We expect to see 8-10 notable transactions in the space and over $1.5 billion of additional investment in SSA datacentres over the next 3-5 years. African carrier neutral datacentre capacity is projected to increase 2.5x over the next 5 years, rising from 42,000 SQM to 105,000 SQM (which is worth over $900 million / year), representing perhaps the fastest growing technology sector on the continent. This is relevant for two reasons:

  1. There will be unprecedented investment in the coming 5 years, undertaken by a combination of international and African players. Raising capital to meet this need will create significant attention for the African data center industry, and attract a growing list of international investors to the continent
  2. At DAI Magister we have identified a growing number of independent African data center companies who do not have the resources for expansion, and for whom being acquired will deliver far more value than any other route. As a result we believe M&A will accelerate in the sector from 2021

The drivers for this sharp expected increase in investment and value are already clear: There is rapid growth in the use of cloud services, which are growing at 24% CAGR ’18-’23 in Africa (faster than any other emerging region worldwide)

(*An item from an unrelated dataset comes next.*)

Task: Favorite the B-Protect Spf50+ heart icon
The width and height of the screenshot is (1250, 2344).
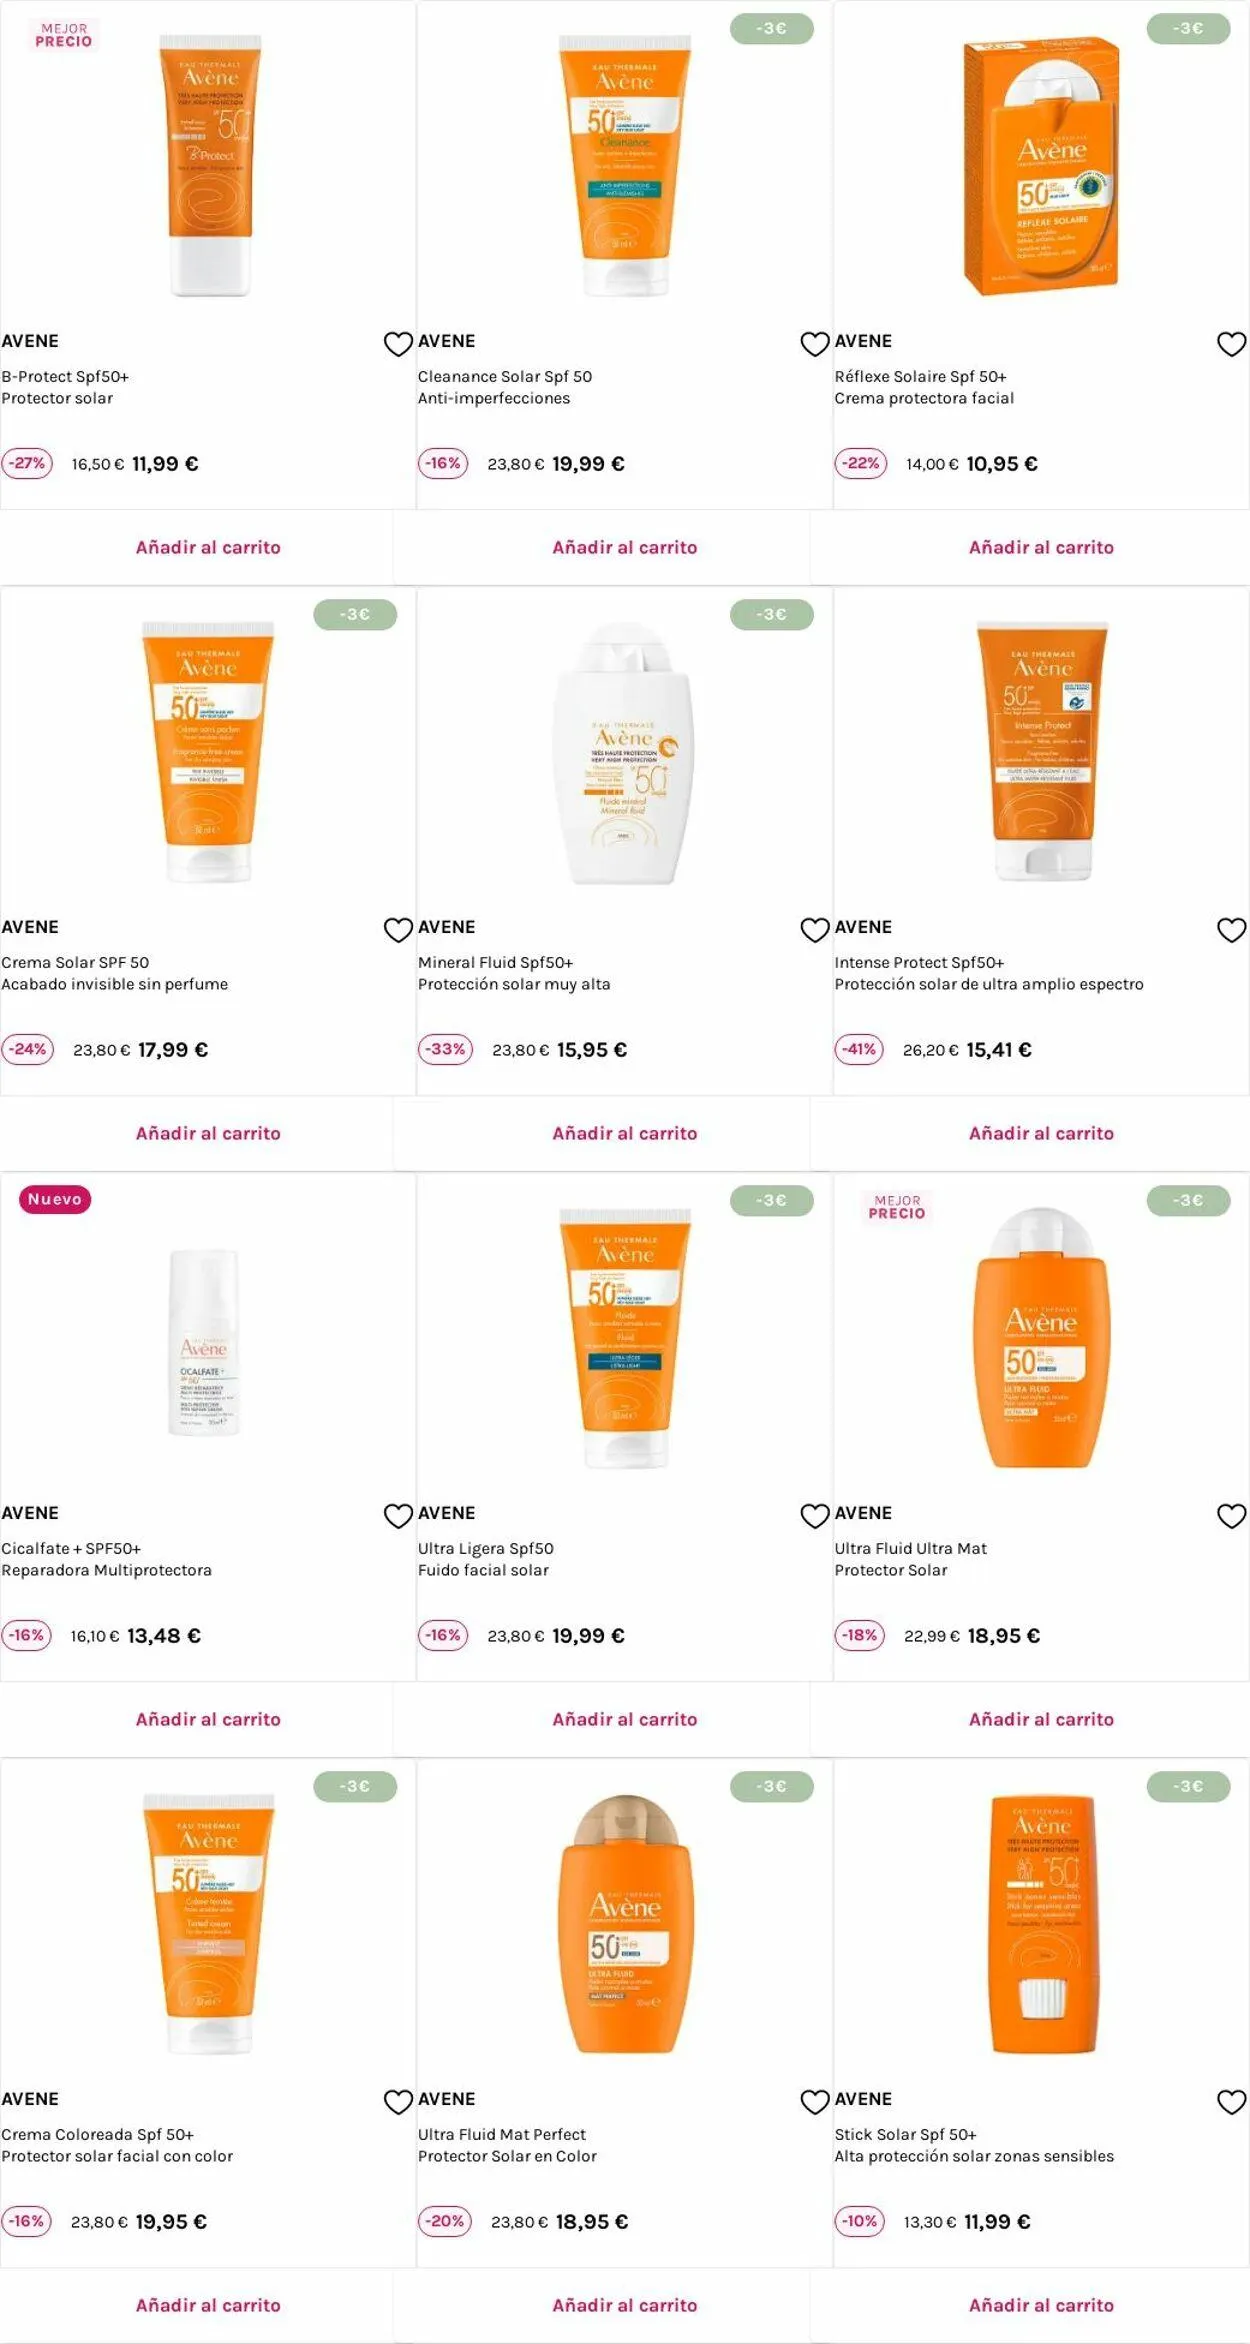Action: tap(398, 344)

  1. Fibre infrastructure has been deployed, with a further surge in subsea fibre capacity coming through new projects underway by both existing operators, such as MainOne, and tech players Facebook and Google.
  2. Regulation around data sovereignty remains prominent. e.g. the Kenya Data Protection Bill 2019 requires any institution handling or processing Kenyan data to keep a copy of the data locally. This means that both enterprises and the tech giants providing the cloud solutions cannot simply rely on large scale regional datacentres alone, they have no choice but to ‘go local’ in one way shape or form throughout SSA.

There is too little datacentre capacity to meet African demand

There is a total of 140,000 sqm of datacentre space across the entire continent, representing less than 2% of the global capacity, approximately the same as a country like Spain. Only 30% of the capacity is in multi-tenant carrier neutral facilities, and 54% of this capacity is in South Africa, followed by North Africa. SSA regional centres Kenya and Nigeria are lagging far behind with only a handful of datacentres in each. The rest of SSA will lag even further behind, as of 2019 only 13 of Africa’s top 40 broadband markets had carrier neutral datacentre.

Looking Ahead

  1. Shift in balance towards multi-tenant carrier neutral datacentres: If we look at the developed world, cloud services have trended towards enterprise grade carrier neutral facilities with multiple carrier connections, whilst much of the market in Africa today remains focused around Telco owned and operated datacentres. We question whether the majority of Enterprises in SSA would be willing to pay a premium for a Tier IV datacentre. The N+1 redundancy setup of Tier III is likely to meet expectations for most enterprises across SSA, with most currently used to Tier II.
  2. A rise in cloud services: Tech giants such as Microsoft, Amazon, Google and Facebook all require increased hosting solutions across the continent as their presence is still relatively limited today. Equally, media and content providers such as streaming services will need local caching and content delivery networks to deliver a low latency customer experience, requiring a combination of large scale datacentres and edge facilities.
  3. Lead times are an important factor: Datacentres have three key features; power, connectivity and security/resilience. The first two of these have long lead times, therefore capacity expansion needs to begin now despite current utilisation levels being below developed markets:
    • Power capacity and provision is challenging and, depending on location, can require upgrades to central power infrastructure such as substations. Forecasts project that datacentre power consumption could outstrip overall increases in electricity generation & distribution in some countries.
    • Connectivity also takes time. In markets such as London we see some datacentres directly connected to as many as 100 carriers. Whilst that degree of connectivity isn’t feasible in SSA, having multiple carriers directly link to a data centre can be a civil works challenge.

The result could be a buy and build strategy, with some companies opting to acquire, upgrade and expand existing facilities to shorten the lead time.


We see some clear opportunities over the next 3 years:

  1. Companies that can deploy with a strategic focus on creating “Data Hubs” across SSA. Locations need to intersect multiple carriers to minimise latency, increase redundancy and for close proximity to POPs and internet exchanges. Whilst the landing points for subsea cables have been determined, early movers have the opportunity to define the next wave of data hubs around which the ecosystem can grow.
  2. Global cloud and content providers provide strategic partnership opportunities for larger scale datacentre operators.
  3. Datacentre operators in SSA have to do things differently and more efficiently. Many are already starting to demonstrate an ability to be more innovative and efficient when it comes to power, using piped water, mineral baths and heat redistribution technologies in search of energy efficient cooling. This sort of efficiency will be vitally important for those looking to expand further afield given the infrastructure limitations of the continent.

Whilst there has been investment in recent years, such as investments in Teraco (Berkshire Partners) and Rack Centre (Actis) the sector remains under financed and underpenetrated, and we expect numerous transactions over the next 3-5 years.